World champions Katie Taylor and Chantelle Cameron yesterday insisted
that there is no place for smack-talk in the women’s arm of the sport
and that the talking should be done in the ring after a slanging match
between the middleweight champions Claressa Shields and Savannah
Marshall on Sky Sports on Saturday night.
“We are role models, the women’s sport is getting bigger and bigger
and that’s why women should stay away from it because it’s a bit
degrading and sends the sport backwards. A lot of people don’t want to
see it, especially young girls doing it. If I was a parent I wouldn’t
want my daughter seeing their role model talking bad about someone
online,” explained Cameron, the WBC and IBF light-welterweight
champion, yesterday, to Telegraph Women’s Sport.
“I refuse to indulge in it, so if people want to trash talk me, I
ignore it because I just let my fists do the talking. It’s not classy,
it’s tacky,”
“With Savannah and Claressa it’s genuine bad blood. It’s more of a
grudge match, it’s not trash talk, it’s more genuine bad feeling.
Cameron added: “There are ways around it. Let your fighting do the
talking. Show each other respect – you are both fighters – you don’t
need to be disrespectful. If you don’t like each other don’t say bad
things about each other on social media.
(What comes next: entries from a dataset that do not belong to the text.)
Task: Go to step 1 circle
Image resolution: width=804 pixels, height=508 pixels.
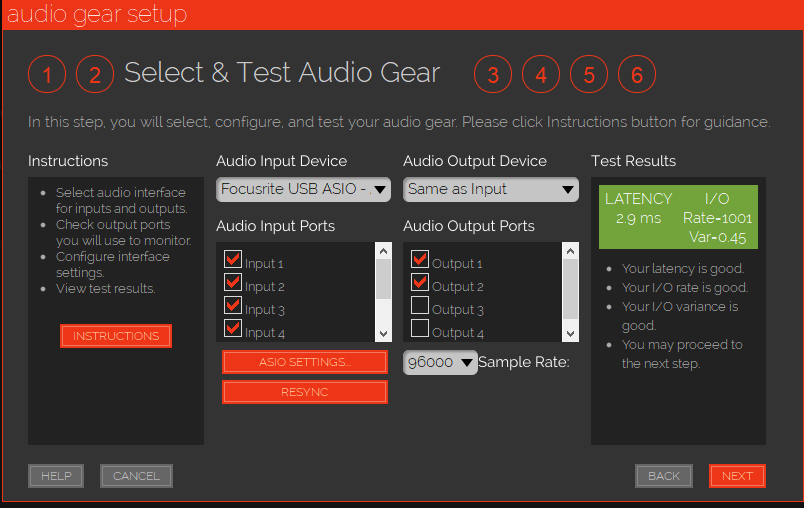Action: point(47,75)
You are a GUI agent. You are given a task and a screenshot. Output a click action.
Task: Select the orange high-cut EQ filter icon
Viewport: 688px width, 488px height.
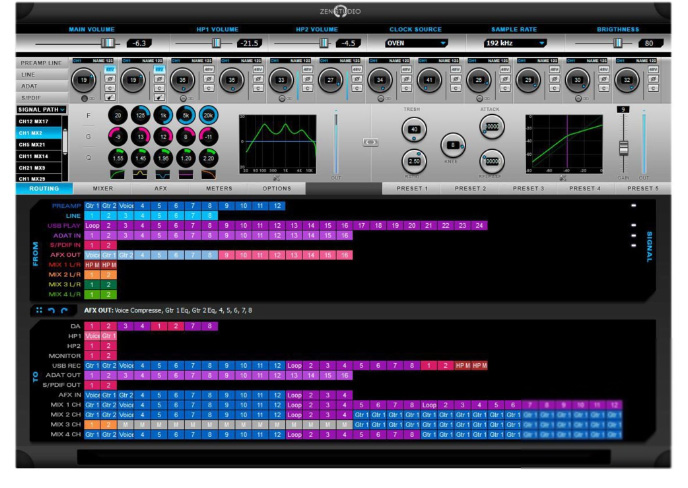[210, 174]
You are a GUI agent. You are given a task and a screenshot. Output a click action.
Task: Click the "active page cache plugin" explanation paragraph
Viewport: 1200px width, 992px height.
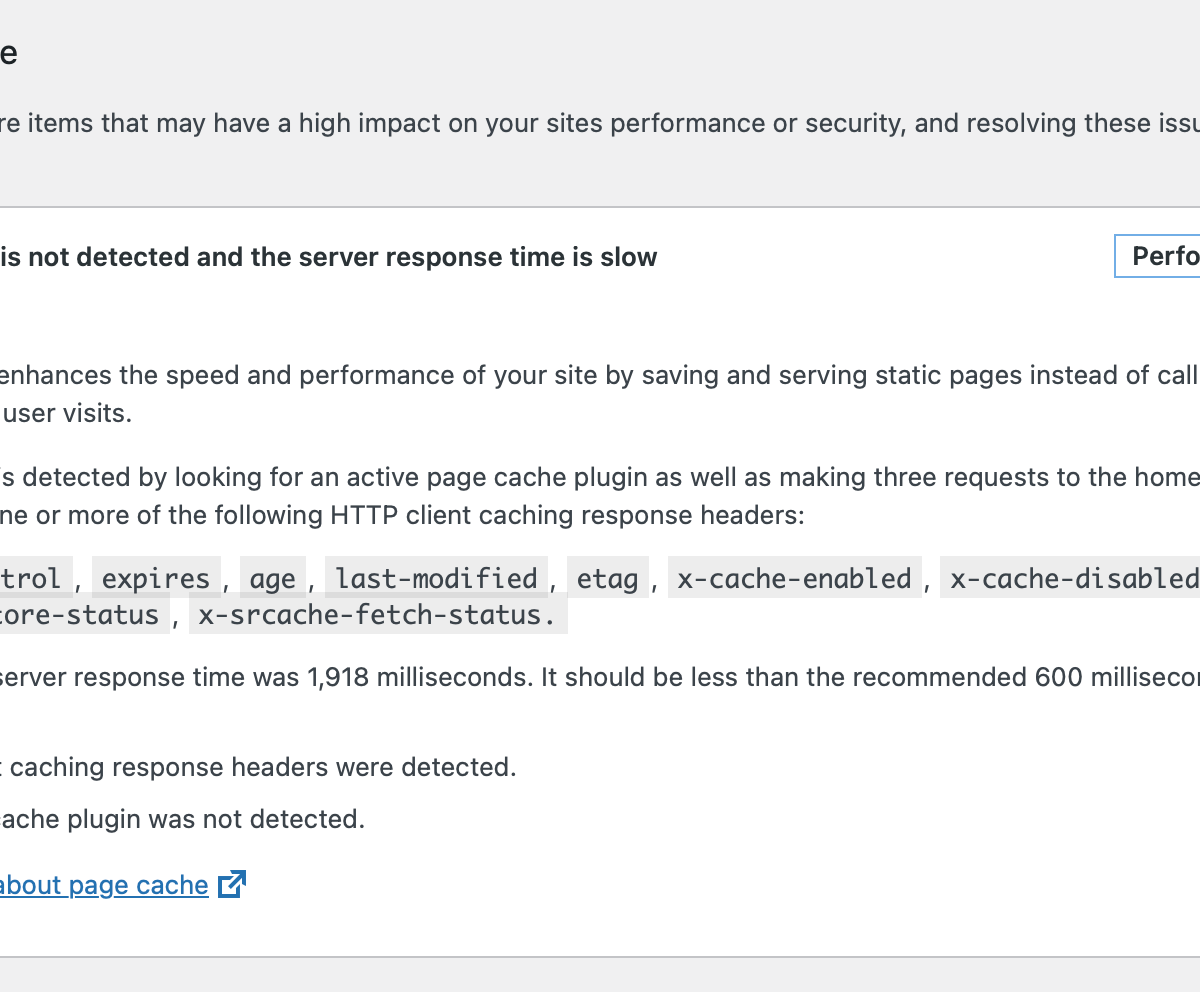pos(600,496)
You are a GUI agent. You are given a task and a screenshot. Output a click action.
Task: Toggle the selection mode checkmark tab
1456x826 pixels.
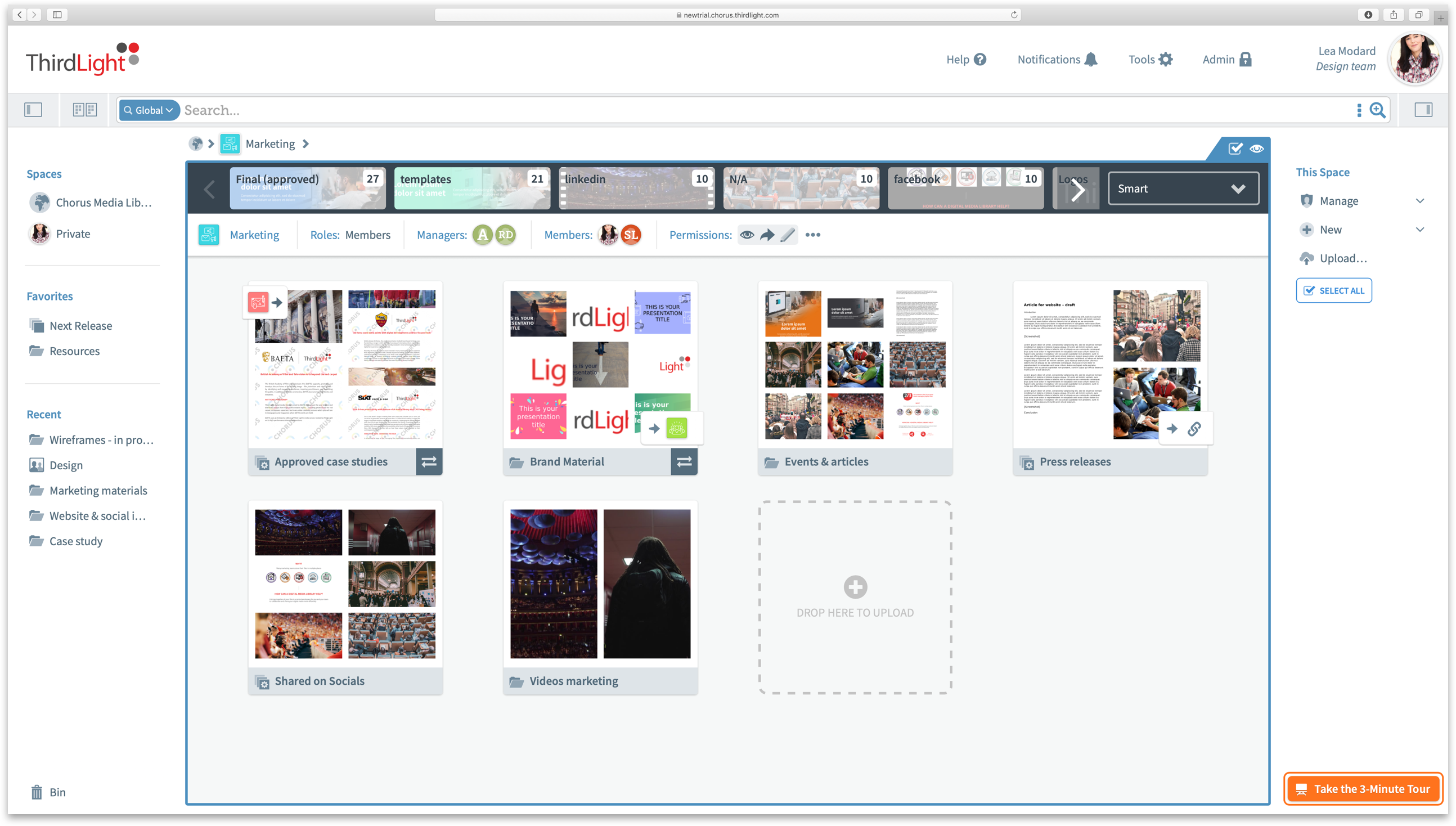[x=1235, y=149]
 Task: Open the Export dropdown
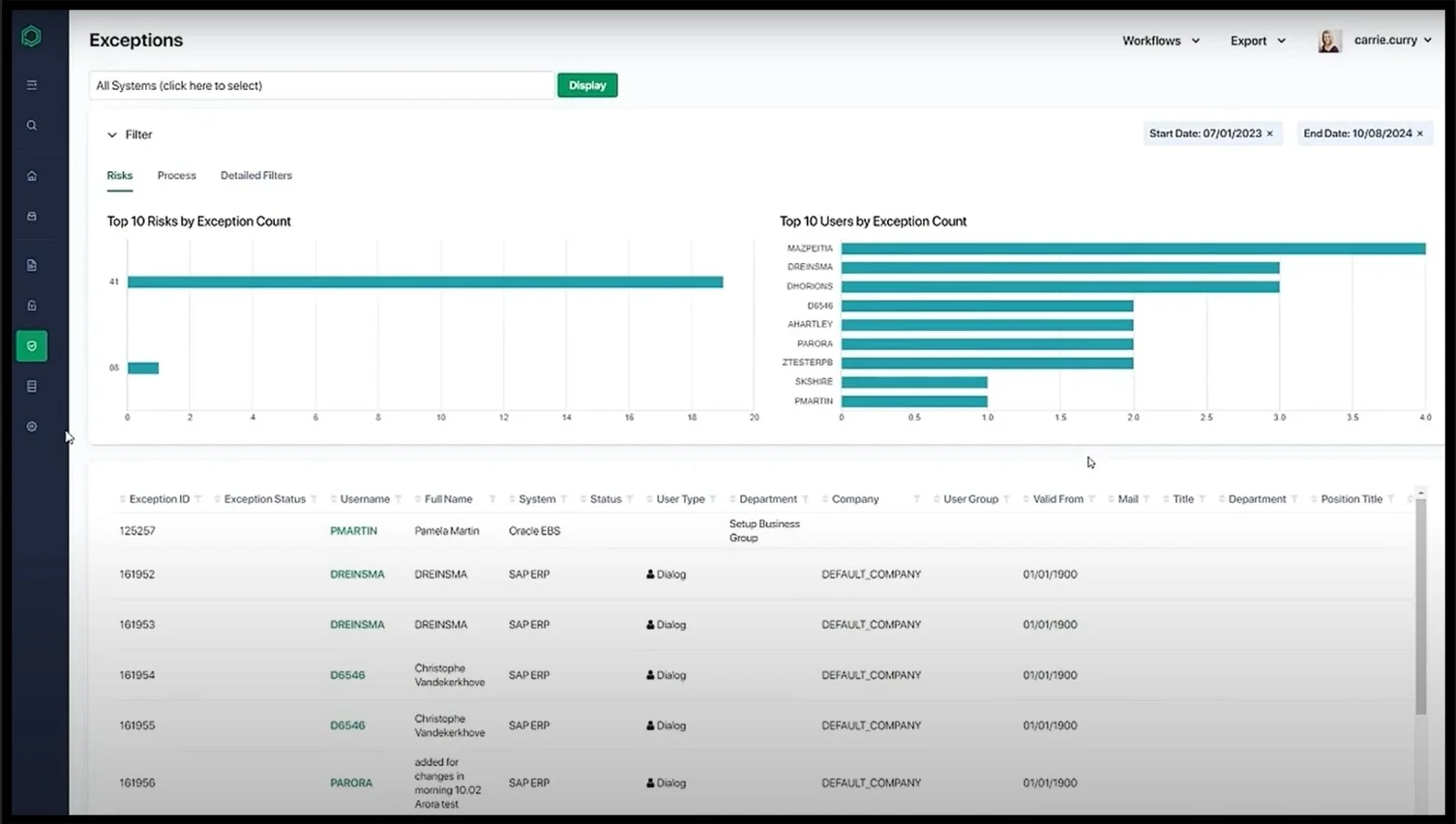pos(1257,41)
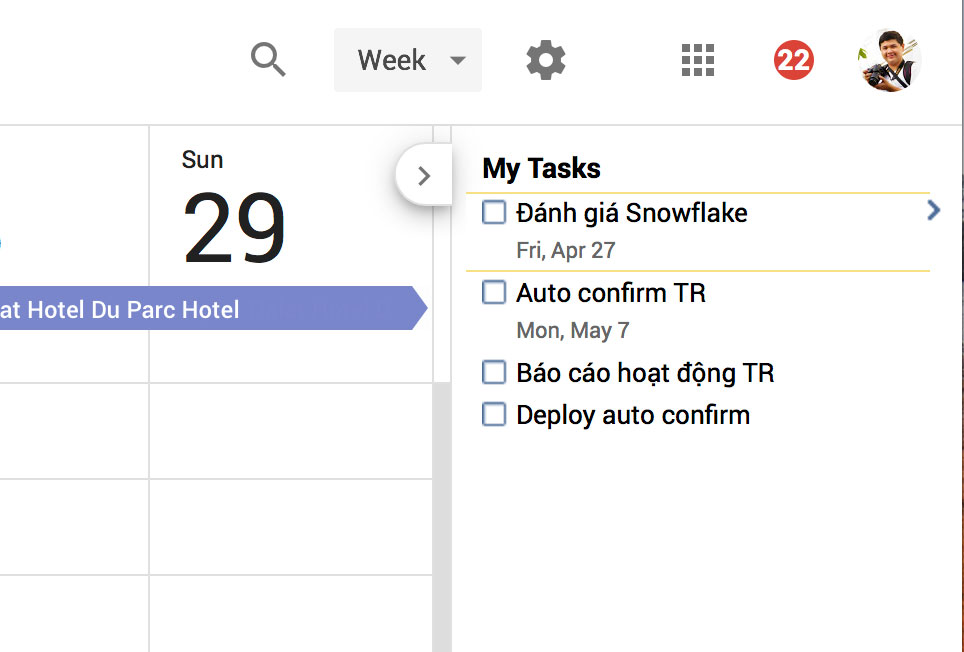Expand the Week view dropdown
The height and width of the screenshot is (652, 964).
(408, 60)
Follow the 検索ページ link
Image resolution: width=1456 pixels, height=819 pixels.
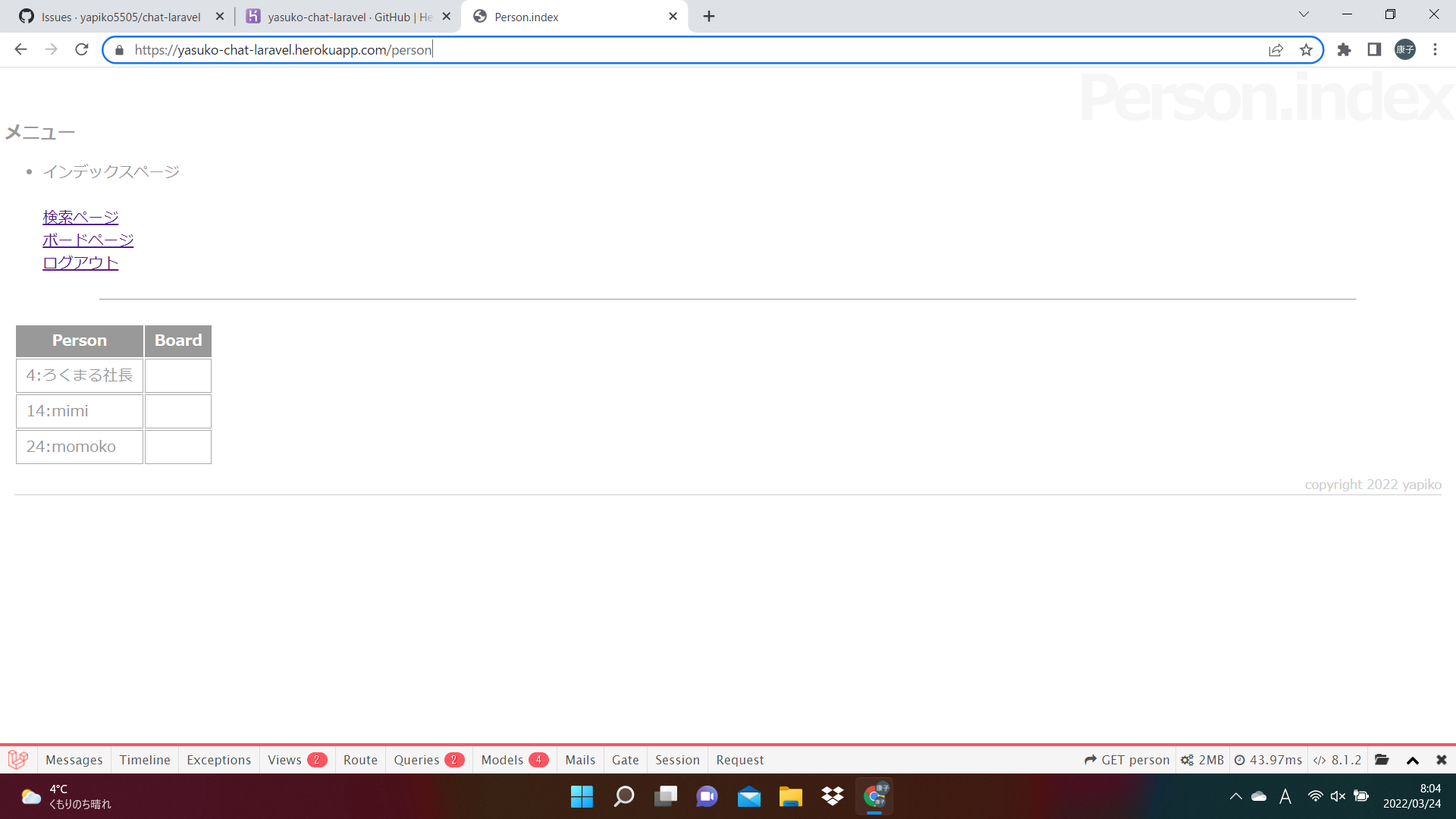(80, 217)

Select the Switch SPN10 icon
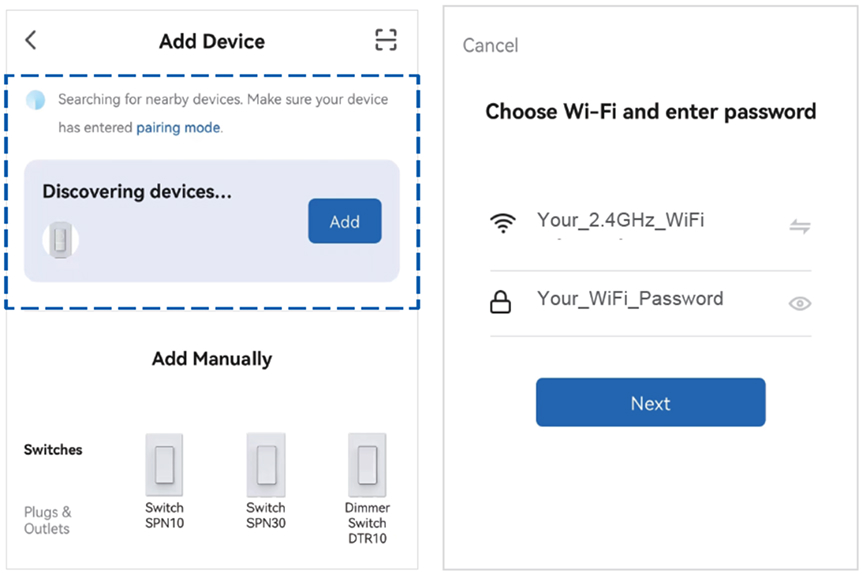point(164,465)
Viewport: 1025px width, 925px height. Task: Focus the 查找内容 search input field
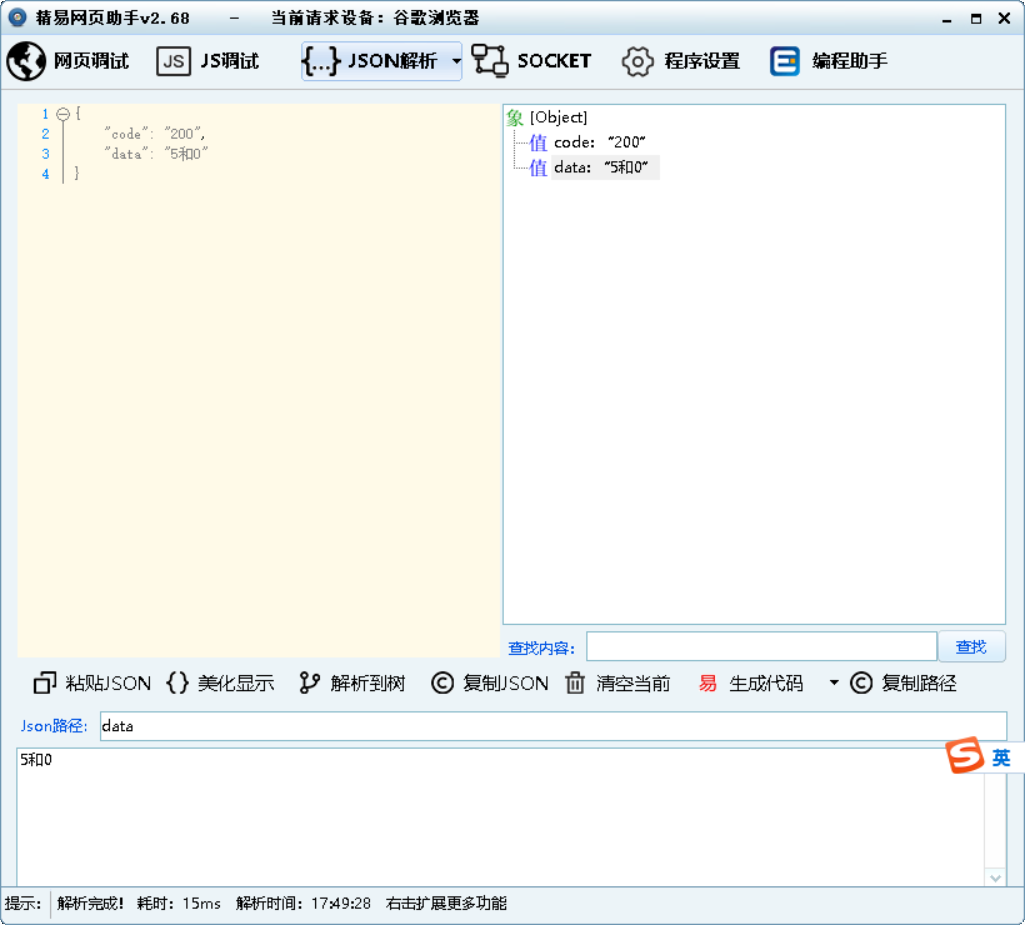pos(761,647)
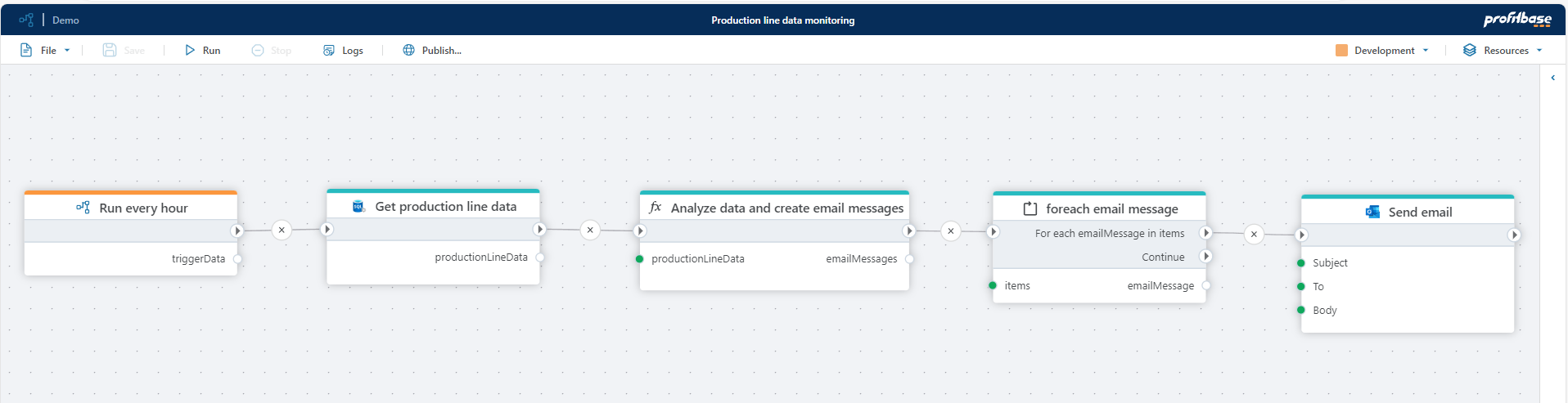Run the flow
The image size is (1568, 403).
pyautogui.click(x=202, y=50)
Save it for the ring, and be
sporting.”
Undisputed lightweight champion Taylor, in London yesterday to
publicise her mammoth clash with seven-weight world champion Amanda
Serrano at Madison Square Garden, New York, on April 30, told The
Daily Telegraph that she refuses to insult opponents. “Not for me. I
have never done it. It doesn’t suit me and that’s why I stay away from
it. I’ve had fight where people have said a few things, but it’s just
water off a duck’s back. They can do what they want. I think because
it’s fight business and the entertainment business at the end of the
day, boxing is full of egos and they are fighters and it is all down
to personality.”
Last week Liam Williams was reprimanded by the British Boxing Board of
Control for saying that he wanted to “kill” opponent Chris Eubank.
Taylor commented: “Sometimes it’s just fight talk and not meant
literally, I have heard Deontay Wilder say similar things but when you
are in fight mode you can say things that you don’t really mean.”
Both Taylor and Serrano, on the second leg of their media tour
following their face-off in the Big Apple last week, insisted that
hostilities would only take place in the ring as they grinned at each
other in a nose to nose face off in The City.
Shannon Courtenay, the former bantamweight world champion, also there
yesterday: “I don’t ever indulge in it, I laugh.”